───── Data under study ─────
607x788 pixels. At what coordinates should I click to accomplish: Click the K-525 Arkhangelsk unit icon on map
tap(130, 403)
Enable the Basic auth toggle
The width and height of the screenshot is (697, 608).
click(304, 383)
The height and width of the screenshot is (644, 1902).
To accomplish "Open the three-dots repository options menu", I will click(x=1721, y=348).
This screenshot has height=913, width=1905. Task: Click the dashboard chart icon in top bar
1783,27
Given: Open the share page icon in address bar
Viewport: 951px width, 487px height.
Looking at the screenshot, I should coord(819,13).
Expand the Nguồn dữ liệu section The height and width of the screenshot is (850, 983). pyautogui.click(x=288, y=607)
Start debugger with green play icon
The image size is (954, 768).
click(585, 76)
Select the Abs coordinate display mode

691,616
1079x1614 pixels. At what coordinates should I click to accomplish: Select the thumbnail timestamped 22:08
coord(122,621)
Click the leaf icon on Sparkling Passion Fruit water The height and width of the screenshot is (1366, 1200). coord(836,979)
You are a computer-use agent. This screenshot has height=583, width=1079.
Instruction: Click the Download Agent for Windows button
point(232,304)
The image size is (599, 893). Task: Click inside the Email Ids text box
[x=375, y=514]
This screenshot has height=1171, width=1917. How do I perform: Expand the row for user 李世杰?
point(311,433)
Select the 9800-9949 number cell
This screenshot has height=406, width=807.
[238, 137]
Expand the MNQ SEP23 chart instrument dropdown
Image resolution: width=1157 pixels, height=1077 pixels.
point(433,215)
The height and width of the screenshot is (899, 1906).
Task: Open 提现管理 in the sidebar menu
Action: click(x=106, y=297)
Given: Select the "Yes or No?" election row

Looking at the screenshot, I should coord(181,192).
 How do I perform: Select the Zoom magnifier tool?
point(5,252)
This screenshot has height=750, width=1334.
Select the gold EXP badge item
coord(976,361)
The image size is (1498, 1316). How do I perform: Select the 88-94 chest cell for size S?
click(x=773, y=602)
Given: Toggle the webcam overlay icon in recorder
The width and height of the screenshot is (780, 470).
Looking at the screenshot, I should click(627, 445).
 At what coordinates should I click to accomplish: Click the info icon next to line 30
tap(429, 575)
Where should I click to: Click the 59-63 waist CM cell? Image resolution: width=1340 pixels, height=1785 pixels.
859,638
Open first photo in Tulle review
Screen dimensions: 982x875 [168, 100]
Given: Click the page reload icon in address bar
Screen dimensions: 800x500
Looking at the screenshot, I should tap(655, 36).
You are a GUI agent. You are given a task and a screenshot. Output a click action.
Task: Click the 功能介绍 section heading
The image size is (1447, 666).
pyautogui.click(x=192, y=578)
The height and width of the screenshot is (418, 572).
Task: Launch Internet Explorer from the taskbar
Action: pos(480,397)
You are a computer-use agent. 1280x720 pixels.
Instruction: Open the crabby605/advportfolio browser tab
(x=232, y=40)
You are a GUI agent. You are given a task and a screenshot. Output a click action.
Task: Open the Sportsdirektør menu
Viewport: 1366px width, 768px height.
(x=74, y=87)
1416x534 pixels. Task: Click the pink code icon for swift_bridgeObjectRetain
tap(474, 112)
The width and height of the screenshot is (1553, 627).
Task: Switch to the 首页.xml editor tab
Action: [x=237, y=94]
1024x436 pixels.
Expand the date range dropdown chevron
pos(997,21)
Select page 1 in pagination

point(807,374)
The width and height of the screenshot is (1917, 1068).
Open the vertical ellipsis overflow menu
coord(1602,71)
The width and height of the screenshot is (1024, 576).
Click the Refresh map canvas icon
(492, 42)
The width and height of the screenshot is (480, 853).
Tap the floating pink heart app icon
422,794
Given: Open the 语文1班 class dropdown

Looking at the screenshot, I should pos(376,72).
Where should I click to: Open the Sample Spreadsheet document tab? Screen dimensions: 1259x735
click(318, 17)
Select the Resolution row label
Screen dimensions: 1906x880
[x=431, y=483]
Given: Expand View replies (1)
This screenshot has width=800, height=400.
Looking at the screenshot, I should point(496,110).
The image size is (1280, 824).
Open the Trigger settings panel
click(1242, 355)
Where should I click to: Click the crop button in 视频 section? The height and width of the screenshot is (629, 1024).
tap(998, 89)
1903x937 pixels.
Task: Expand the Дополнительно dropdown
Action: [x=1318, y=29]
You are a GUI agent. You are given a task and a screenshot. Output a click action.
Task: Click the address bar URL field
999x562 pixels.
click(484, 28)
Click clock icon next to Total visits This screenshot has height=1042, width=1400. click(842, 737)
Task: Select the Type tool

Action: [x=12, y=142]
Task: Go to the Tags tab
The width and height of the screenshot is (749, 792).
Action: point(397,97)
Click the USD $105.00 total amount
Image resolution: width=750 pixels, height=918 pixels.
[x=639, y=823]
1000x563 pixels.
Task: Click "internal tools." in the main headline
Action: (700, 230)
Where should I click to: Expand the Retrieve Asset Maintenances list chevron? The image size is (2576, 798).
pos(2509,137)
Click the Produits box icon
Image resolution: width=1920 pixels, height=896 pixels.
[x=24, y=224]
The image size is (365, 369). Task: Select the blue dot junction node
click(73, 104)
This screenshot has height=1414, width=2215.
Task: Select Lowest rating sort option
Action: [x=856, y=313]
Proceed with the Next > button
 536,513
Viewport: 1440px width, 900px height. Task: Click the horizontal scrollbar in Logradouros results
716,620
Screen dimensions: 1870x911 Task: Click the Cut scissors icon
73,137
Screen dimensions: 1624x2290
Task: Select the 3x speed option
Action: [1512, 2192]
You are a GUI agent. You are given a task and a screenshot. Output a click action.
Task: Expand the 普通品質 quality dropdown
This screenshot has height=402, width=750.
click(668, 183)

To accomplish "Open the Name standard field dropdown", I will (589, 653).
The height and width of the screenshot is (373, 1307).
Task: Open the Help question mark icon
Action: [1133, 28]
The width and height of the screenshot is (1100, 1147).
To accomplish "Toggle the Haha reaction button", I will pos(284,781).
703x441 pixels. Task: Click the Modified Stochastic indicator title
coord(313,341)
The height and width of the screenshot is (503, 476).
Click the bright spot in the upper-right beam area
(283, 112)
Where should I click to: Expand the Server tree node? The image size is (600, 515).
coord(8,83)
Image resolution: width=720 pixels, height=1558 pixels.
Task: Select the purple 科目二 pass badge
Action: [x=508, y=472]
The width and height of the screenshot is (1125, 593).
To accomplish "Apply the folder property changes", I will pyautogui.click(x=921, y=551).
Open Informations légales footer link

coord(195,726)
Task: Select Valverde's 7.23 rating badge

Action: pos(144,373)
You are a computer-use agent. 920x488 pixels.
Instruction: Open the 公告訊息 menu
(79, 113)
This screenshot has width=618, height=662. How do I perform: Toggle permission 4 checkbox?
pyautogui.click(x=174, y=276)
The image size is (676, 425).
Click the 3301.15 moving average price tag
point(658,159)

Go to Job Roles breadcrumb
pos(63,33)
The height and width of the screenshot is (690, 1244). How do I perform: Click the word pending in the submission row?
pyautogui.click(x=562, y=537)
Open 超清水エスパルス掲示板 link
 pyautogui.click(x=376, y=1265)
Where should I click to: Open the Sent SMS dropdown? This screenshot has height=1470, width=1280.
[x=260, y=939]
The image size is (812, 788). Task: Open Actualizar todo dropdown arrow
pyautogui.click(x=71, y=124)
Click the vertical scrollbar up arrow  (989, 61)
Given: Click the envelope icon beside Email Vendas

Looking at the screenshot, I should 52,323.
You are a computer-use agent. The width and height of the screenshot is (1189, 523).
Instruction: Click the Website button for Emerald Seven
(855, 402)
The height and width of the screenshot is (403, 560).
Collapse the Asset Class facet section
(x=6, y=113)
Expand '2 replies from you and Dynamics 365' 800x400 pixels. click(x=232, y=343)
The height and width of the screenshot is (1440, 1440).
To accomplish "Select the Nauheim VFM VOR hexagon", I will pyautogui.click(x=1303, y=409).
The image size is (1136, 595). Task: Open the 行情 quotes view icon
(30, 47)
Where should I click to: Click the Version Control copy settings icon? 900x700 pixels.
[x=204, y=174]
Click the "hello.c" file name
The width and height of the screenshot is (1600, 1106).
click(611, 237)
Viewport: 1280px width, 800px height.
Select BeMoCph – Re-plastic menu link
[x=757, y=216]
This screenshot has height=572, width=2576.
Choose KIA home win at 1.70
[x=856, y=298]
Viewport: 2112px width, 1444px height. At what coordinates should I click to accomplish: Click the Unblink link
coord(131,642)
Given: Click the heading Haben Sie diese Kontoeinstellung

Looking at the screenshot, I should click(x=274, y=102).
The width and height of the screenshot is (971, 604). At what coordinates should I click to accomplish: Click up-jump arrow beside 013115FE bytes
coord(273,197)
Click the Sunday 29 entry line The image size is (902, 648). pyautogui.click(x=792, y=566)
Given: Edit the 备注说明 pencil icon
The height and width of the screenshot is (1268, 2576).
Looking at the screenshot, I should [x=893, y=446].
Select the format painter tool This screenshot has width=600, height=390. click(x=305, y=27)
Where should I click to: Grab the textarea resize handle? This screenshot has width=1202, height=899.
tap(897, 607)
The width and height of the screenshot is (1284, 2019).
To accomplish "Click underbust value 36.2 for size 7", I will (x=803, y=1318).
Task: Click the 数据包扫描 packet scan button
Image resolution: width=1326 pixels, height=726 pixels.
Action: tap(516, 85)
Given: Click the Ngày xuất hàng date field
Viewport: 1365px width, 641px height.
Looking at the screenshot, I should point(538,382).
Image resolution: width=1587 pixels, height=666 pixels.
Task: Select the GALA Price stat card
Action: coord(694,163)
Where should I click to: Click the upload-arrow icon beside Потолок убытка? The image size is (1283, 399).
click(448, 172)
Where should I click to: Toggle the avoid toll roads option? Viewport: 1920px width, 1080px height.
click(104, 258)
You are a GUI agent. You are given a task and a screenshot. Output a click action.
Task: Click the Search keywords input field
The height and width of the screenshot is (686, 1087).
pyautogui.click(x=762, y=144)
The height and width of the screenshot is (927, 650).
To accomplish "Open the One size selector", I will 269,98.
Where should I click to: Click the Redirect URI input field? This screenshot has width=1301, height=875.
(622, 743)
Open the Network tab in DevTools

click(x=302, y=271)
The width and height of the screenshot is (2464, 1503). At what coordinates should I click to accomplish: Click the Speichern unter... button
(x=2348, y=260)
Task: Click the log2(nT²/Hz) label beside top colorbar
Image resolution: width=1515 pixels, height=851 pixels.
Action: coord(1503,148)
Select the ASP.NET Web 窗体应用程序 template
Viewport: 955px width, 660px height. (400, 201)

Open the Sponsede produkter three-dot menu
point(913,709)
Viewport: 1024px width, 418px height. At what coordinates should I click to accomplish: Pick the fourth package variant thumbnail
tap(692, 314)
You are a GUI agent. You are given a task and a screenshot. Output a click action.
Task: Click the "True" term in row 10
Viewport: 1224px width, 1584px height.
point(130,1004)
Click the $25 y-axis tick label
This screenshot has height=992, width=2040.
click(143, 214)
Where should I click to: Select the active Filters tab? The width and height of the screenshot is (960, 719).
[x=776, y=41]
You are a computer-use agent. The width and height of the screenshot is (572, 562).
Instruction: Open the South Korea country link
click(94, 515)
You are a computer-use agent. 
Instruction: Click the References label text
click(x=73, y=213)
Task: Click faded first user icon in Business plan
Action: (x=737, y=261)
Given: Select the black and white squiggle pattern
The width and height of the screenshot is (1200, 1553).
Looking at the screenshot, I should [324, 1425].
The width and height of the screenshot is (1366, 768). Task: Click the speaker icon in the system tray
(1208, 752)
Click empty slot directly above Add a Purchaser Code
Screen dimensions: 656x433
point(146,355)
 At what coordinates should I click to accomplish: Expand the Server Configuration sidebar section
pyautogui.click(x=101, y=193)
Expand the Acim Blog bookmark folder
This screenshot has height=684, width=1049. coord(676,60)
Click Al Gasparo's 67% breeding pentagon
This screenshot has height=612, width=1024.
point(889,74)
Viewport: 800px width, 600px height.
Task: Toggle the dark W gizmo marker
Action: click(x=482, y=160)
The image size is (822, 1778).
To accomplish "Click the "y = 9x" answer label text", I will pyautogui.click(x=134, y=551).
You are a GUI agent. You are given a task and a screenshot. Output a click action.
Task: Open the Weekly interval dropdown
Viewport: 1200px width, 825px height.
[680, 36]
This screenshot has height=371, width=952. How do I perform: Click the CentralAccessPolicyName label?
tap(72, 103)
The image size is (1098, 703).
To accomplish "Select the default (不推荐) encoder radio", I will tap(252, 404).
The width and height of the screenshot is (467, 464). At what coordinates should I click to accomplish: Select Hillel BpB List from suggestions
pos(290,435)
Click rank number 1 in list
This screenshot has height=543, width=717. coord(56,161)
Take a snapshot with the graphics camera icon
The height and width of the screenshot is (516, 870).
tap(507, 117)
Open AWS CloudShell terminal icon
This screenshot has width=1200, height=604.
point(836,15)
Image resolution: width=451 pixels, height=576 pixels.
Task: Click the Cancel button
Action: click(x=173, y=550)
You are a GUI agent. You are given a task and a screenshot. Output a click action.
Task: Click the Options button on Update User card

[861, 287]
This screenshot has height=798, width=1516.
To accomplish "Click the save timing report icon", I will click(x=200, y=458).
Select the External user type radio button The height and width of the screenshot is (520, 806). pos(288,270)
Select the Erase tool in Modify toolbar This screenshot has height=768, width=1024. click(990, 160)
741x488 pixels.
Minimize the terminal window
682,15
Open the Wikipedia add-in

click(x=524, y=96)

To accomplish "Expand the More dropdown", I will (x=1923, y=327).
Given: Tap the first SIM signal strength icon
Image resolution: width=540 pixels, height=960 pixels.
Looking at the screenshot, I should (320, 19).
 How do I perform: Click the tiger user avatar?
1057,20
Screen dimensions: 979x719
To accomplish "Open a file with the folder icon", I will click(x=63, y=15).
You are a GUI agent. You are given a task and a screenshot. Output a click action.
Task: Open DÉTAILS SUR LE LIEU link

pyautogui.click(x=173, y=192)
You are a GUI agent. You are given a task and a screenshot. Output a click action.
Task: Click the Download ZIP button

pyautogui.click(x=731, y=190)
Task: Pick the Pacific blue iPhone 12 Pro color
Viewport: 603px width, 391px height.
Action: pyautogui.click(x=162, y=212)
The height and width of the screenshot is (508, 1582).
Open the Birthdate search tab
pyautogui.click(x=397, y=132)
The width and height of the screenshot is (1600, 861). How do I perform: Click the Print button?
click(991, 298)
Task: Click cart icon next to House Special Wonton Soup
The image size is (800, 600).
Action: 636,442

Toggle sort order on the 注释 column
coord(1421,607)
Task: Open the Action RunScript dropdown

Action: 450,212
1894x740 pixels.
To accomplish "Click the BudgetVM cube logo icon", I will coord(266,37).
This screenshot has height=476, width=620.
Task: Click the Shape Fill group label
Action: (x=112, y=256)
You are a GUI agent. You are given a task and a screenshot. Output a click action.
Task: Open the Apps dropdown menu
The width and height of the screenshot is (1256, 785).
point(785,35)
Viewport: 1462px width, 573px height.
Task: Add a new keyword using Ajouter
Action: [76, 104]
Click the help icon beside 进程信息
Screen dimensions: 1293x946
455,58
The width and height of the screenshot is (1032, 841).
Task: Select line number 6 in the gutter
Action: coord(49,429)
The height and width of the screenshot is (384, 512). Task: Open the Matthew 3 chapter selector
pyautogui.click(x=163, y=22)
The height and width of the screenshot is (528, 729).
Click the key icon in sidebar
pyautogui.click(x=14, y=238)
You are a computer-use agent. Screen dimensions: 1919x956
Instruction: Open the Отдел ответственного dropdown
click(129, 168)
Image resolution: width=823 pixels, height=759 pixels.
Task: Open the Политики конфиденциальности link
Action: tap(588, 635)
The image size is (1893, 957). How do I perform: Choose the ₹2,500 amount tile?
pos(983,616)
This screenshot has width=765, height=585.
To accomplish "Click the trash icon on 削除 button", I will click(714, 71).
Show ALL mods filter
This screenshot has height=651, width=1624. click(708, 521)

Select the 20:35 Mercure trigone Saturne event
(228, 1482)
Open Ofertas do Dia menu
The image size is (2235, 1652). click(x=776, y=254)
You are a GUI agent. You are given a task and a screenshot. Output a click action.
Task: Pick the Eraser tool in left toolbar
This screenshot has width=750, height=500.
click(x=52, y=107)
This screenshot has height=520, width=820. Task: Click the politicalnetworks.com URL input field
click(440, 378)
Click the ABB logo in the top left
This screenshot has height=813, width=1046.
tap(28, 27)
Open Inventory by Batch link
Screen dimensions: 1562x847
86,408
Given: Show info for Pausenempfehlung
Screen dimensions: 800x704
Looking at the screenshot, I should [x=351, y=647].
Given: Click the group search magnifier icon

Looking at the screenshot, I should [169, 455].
─────
What to do: Of the lines above, show those in which "computer" appears.

Answer to this exercise:
You are a computer-use agent. This screenshot has height=583, width=1079.
You are a computer-use agent. 1280x720 pixels.
You are a computer-use agent. 920x488 pixels.
You are a computer-use agent. The width and height of the screenshot is (1189, 523).
You are a computer-use agent. The width and height of the screenshot is (572, 562).
You are a computer-use agent. 
You are a computer-use agent. Screen dimensions: 1919x956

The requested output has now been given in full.